At 10% I make a $500 gain, a bit more reasonable. Should this then be my ‘benchmark’ (10%)?

So, I’m looking for a share that has potential for-

A/ Growth…of 10% and above

Or 

B/ Income..potential for regular and increasing dividends.

I won’t receive much of either with $5000.00 starting capital, so I’m looking at $5-10’000, not much in the scheme of things, but it’s my base, I’m willing to add regular deposits to an account and then purchase further stocks as time goes by.

I wouldn’t be happy to make a Loss (who would), however, I’m mindful of Mr Market and his moods and I’m willing to listen to Techa’s advice and set a stop/exit at 10% also (Any more than that maybe hard for the share to recover from in the short term and would make me anxious), this is done to protect my capital.

I place more faith in the Blue-Chip or Top 200 companies and feel this is safer and less risky at this stage.

Feel free to  post..

The Barbarian Investor.


----------



## bruham (17 November 2004)

*Re: A New Investor !*

Barbarian,
Like you,I'm a novice also.I've been trading for just on a year. haven't lost a dollar,yet!
My float is fifty thousand dollars.You can trade four or five stocks, so if they all jump by twenty-five cents or more, and you buy minimum of one thousand shares in each stock,there's reasonable money to be made.
25cents by one thousand shares=$250 profit by four trades equals $1,000.
This is how I'm doing it.
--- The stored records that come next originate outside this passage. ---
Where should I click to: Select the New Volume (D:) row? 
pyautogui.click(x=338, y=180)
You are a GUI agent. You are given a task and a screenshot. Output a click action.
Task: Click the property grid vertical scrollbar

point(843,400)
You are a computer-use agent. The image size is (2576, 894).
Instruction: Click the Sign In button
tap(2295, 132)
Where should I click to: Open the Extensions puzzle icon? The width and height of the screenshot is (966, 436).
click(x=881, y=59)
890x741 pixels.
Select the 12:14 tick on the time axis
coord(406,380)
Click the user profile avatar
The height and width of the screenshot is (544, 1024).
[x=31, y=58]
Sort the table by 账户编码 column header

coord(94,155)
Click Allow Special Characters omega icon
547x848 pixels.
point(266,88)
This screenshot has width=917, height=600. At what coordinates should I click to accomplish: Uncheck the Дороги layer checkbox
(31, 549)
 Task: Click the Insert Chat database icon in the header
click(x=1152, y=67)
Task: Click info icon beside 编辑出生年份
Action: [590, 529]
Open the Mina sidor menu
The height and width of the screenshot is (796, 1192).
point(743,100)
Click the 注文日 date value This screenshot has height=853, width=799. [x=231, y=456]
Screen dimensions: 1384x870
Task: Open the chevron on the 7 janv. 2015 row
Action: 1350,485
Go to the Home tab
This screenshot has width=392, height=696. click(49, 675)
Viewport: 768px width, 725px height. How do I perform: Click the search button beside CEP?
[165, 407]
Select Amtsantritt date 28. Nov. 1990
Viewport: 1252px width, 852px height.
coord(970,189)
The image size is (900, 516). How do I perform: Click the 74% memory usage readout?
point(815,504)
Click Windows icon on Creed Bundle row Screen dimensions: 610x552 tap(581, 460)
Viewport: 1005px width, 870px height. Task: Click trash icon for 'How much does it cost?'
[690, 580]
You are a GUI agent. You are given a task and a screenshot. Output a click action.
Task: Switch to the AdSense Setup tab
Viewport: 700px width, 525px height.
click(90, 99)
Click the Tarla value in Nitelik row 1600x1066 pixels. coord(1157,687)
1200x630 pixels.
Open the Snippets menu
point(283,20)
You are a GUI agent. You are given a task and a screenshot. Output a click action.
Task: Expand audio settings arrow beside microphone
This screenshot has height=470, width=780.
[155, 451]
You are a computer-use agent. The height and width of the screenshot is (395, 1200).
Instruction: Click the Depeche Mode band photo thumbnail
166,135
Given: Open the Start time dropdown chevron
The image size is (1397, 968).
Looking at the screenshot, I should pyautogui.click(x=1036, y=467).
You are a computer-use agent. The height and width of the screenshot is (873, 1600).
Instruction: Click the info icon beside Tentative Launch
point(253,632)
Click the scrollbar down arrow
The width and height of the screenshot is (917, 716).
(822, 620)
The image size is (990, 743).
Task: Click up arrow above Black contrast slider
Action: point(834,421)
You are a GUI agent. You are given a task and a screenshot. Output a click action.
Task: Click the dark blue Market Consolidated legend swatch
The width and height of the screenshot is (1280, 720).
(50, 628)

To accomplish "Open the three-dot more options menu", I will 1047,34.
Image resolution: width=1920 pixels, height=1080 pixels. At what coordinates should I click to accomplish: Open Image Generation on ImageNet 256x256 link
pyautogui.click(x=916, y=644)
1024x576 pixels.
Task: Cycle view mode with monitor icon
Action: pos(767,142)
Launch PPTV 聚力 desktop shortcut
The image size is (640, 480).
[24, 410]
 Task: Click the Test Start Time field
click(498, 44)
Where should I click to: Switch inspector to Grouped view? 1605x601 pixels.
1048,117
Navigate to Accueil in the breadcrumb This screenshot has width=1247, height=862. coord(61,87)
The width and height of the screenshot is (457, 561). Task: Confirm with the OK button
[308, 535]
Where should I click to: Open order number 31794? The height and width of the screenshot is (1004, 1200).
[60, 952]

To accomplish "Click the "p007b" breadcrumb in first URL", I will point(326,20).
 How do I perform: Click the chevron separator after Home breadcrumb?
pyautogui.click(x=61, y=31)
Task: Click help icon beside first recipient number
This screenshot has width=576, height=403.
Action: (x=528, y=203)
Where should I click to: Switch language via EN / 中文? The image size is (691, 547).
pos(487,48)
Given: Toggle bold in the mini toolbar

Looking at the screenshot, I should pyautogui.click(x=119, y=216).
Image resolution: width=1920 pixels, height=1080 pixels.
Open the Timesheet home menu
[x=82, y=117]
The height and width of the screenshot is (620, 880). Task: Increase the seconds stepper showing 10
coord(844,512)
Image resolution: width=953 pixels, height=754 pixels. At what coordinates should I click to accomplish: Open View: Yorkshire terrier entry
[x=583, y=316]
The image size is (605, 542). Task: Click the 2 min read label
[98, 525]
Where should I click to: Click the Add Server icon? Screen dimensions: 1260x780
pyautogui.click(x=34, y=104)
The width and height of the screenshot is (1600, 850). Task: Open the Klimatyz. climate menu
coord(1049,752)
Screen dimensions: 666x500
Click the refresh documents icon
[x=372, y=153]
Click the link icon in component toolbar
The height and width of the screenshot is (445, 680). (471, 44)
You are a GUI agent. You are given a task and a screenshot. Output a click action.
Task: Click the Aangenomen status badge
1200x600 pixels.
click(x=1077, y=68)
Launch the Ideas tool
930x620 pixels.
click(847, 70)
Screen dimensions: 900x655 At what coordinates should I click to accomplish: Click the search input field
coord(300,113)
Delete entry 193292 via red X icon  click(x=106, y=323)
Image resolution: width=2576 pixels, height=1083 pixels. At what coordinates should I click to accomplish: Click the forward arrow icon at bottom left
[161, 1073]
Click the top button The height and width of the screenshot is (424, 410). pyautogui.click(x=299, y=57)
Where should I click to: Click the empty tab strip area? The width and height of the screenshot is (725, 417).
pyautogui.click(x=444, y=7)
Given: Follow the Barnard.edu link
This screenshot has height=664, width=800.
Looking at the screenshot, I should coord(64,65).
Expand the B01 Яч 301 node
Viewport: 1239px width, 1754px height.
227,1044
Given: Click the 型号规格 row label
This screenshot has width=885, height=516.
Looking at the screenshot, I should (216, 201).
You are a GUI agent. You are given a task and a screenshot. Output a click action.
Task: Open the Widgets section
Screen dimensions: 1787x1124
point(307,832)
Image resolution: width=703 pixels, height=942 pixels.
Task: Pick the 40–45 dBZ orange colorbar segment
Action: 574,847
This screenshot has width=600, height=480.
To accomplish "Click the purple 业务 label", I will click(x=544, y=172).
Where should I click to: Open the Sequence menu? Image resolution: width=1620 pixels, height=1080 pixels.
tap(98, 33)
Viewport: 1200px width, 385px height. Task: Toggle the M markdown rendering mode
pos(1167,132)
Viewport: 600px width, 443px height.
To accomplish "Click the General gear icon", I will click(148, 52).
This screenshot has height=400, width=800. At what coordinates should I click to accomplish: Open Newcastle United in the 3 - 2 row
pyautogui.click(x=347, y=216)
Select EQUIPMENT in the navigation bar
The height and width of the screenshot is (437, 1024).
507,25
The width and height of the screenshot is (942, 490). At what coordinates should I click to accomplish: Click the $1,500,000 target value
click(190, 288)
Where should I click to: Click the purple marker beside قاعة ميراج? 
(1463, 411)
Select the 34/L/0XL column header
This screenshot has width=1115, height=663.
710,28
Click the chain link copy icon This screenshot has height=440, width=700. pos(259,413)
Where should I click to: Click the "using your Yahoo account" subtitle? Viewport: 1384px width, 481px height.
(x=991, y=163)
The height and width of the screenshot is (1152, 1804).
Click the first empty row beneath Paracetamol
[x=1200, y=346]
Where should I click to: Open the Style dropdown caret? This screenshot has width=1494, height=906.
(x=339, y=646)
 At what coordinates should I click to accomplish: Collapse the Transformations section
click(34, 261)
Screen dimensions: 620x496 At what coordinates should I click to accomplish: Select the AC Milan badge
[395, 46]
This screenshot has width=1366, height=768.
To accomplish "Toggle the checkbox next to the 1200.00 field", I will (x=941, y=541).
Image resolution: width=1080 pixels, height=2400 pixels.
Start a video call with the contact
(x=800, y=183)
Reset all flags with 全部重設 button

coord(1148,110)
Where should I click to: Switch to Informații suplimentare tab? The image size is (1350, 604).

No brains required.


bruham.  :iamwithst


----------



## tech/a (18 November 2004)

*Re: A New Investor !*

Barbarian

WARNING

If your only trading one stock your exposure at 10% of initial buy price is 10% of your Initial Equity.
If you get it wrong 6 or so times straight(Highly likely even if experienced) then you effectivly out of the game due to lack of funds.
This is the dilema of the undercapitalised trader!

However (as I cant give advice)this is what I did years ago.

I simply took out the smallest Margin loan possible.$15000 with BT.
That gave me around 2.5X leverage.
That also meant enough for 8 trades at $5K and my stop meant 
10%/8 = 1.25% of my capital on EACH trade actually including leverage 
1.25 x 2.5 leverage = 3.125% on each trade.

Now on the Matrix shown you can even be right 30% of the time and make profit.Thats with an AVERAGEwin of 5x loss which mean 15.6% average win.

You will have less and you should be aiming at more!! To get the average % win up as high as possible.
Ill run a simulation on the 2 models I trade at the amounts you trade and see the results.

tech


----------



## still_in_school (21 November 2004)

*Re: A New Investor !*

Hi Guys,

Personally, ive heard different number of holdings that anyone person should have if trading in the stock market, for general, ive heard that 8 - 12 stocks should be held your trading portfolio at anyone time...

though as a begineer, anywhere between 3 - 5 different stock holding, should be noted to begin with, the reason being is, not enough diversification, the higher risk of capital being loss, to fewer trades...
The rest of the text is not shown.